Twenty-two months ago, I wrote an article on the subject (Haiti and DR relations in perspectives) and, true to form, received a scathing rebuke from a Mr. Nessimo Valdez, a Neo-Duartiano, who accused me of anti-Dominicanism, when my evidence was and is still rooted in verifiable historical facts. Unable to refute the irrefutable, Mr. Valdez launched into a tirade that included comparing Jean-Jacques Dessalines (1758-1806), the founding father of Haiti, with Adolf Hitler (1889-1945); questioning the existence of Haiti as a nation and pledging to, one day, hold people like me accountable for promoting anti-Dominican hatred. This mass hysteria (anti-haitianismo) in the DR, the result of misplaced or conscious racial mis-identification, must not be ignored. It could induce another genocide, like the one unleashed by Rafael L. Trujillo in 1937, seeing that the Neo-Duartianos are emphatic about living in the DR-free Haitian.

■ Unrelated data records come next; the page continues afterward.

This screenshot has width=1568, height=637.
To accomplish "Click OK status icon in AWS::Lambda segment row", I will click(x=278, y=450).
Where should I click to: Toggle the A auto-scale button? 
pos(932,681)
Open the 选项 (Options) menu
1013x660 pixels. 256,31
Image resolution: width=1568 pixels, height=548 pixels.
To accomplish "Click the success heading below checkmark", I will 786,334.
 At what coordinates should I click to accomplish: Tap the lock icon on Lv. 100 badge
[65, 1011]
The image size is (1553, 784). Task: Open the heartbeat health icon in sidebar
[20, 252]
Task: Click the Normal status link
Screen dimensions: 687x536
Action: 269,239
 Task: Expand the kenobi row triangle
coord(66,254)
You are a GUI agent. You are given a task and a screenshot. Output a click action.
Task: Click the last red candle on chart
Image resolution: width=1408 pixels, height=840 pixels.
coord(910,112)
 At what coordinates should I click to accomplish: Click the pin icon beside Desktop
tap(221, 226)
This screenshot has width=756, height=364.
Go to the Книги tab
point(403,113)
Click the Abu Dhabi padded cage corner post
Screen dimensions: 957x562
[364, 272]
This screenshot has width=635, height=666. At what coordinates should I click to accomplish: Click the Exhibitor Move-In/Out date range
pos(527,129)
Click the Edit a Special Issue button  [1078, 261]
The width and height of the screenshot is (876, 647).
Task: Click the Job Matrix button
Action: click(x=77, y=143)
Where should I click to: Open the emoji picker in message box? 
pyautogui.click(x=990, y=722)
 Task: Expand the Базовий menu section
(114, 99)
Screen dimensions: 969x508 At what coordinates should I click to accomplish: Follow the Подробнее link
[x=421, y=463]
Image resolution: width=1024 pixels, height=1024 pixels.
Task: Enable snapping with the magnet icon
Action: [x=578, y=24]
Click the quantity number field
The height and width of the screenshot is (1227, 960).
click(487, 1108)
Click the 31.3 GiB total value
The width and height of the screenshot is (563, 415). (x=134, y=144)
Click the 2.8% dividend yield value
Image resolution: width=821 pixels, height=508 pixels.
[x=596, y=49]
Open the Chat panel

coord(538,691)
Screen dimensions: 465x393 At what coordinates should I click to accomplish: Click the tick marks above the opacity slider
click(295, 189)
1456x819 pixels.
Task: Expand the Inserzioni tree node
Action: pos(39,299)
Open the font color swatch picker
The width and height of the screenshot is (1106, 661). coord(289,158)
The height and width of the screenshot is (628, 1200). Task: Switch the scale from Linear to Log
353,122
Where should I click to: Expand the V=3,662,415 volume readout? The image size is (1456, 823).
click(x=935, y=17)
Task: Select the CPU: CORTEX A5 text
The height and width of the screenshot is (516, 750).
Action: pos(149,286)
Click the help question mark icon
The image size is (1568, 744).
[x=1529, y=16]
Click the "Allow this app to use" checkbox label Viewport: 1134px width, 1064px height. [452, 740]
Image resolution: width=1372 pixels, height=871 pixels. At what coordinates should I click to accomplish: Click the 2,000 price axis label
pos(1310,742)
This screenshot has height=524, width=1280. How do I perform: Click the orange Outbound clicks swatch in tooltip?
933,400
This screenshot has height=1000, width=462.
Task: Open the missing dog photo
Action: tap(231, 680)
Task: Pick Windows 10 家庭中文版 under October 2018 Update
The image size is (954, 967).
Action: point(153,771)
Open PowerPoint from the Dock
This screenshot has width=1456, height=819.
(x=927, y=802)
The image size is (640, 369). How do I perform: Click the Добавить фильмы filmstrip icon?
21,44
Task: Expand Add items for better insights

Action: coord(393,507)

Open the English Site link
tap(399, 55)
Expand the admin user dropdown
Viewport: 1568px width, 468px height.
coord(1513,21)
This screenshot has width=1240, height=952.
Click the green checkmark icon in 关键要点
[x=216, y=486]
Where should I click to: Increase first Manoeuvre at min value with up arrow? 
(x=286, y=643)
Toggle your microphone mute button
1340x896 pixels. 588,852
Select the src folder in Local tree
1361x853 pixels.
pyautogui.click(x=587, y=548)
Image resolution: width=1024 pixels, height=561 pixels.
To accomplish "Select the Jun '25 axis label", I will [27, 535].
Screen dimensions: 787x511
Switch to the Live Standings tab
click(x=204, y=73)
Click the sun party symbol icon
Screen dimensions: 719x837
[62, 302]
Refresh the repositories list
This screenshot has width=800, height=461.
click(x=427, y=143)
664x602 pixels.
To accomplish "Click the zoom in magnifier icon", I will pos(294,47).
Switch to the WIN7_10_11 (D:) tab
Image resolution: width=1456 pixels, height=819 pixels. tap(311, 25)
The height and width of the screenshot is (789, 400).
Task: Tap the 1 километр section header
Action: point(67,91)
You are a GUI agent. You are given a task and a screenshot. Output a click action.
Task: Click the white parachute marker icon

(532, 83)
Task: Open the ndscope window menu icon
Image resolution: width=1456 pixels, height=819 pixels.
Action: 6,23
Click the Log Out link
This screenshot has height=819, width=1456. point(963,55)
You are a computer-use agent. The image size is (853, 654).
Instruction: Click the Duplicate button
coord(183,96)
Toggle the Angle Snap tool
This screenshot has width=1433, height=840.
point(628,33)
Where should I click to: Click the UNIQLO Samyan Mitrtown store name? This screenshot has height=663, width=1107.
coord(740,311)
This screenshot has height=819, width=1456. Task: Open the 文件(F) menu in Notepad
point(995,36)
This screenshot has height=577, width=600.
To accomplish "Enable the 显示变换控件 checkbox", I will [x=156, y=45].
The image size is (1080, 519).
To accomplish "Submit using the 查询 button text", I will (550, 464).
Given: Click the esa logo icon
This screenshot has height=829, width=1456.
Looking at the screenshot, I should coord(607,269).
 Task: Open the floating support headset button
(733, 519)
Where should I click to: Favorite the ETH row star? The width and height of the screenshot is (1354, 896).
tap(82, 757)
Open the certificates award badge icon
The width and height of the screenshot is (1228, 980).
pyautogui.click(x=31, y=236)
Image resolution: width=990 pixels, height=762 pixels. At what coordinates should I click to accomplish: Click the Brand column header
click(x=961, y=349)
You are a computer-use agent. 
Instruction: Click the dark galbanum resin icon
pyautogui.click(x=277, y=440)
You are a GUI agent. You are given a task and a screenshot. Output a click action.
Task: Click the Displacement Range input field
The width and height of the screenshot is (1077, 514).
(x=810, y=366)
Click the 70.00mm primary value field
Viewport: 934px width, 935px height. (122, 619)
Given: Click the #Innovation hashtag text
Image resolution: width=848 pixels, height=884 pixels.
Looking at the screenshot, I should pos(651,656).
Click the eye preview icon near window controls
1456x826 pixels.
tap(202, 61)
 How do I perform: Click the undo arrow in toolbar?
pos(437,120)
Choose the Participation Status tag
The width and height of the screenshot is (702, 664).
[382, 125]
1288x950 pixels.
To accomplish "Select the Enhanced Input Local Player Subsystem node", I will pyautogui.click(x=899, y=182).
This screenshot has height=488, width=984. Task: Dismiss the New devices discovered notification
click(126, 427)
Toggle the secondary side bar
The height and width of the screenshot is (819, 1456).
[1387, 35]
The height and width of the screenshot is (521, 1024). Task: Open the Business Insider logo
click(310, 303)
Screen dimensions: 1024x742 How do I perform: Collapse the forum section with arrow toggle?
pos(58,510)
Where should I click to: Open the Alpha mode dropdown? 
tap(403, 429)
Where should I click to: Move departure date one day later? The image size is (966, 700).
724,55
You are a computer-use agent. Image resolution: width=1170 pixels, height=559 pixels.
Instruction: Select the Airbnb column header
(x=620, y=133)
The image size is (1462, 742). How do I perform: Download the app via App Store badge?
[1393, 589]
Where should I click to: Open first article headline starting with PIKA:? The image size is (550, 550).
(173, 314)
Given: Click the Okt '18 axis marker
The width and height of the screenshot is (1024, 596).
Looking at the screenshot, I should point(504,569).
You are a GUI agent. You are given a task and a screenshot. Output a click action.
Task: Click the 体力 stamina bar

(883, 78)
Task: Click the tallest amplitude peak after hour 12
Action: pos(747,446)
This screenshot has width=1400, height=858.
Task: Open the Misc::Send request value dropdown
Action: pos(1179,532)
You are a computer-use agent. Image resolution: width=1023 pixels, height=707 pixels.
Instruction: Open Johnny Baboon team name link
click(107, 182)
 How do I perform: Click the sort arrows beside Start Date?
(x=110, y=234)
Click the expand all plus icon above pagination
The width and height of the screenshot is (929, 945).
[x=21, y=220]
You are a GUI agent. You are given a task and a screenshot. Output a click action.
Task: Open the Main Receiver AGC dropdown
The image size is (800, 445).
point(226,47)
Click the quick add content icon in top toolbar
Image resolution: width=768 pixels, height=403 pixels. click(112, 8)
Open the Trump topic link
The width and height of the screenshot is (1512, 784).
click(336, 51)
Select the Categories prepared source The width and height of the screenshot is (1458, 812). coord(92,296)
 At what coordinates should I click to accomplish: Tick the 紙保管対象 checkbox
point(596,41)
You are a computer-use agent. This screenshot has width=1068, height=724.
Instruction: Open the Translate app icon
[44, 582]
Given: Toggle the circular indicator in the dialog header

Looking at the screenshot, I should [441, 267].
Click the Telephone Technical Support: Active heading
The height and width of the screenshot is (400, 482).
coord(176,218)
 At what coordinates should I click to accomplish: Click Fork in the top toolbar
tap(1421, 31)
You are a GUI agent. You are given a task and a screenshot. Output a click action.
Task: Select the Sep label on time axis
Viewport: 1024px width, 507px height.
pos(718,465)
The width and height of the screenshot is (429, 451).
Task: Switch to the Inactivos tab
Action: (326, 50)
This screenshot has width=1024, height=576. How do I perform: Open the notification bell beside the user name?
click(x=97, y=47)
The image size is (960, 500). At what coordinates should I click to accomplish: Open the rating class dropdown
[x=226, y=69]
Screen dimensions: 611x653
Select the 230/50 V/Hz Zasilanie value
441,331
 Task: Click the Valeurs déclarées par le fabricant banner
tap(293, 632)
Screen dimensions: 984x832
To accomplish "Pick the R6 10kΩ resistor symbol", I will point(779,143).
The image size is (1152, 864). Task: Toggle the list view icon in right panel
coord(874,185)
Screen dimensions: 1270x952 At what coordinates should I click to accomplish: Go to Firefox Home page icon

Once a nation allows itself to be victimized, the most it would get from the perpetrator is empty promises or an apology. Although Haiti has been victimized throughout its existence, she never received an apology from its tormentors, which explains the Neo-Duartianos’ astonishing claim that the 1937 genocide never happened. The international community, through its actions (destabilization and occupation of Haiti) and inaction (silence over the disenfranchising of the Arrayanos) is acting as the enabler of the Neo-Duartianos’ abnormal aspirations. The Holocaust started with the Germans’ falsely blaming the Jews for their torments. Right in the middle of the Caribbean Sea, history is being repeated.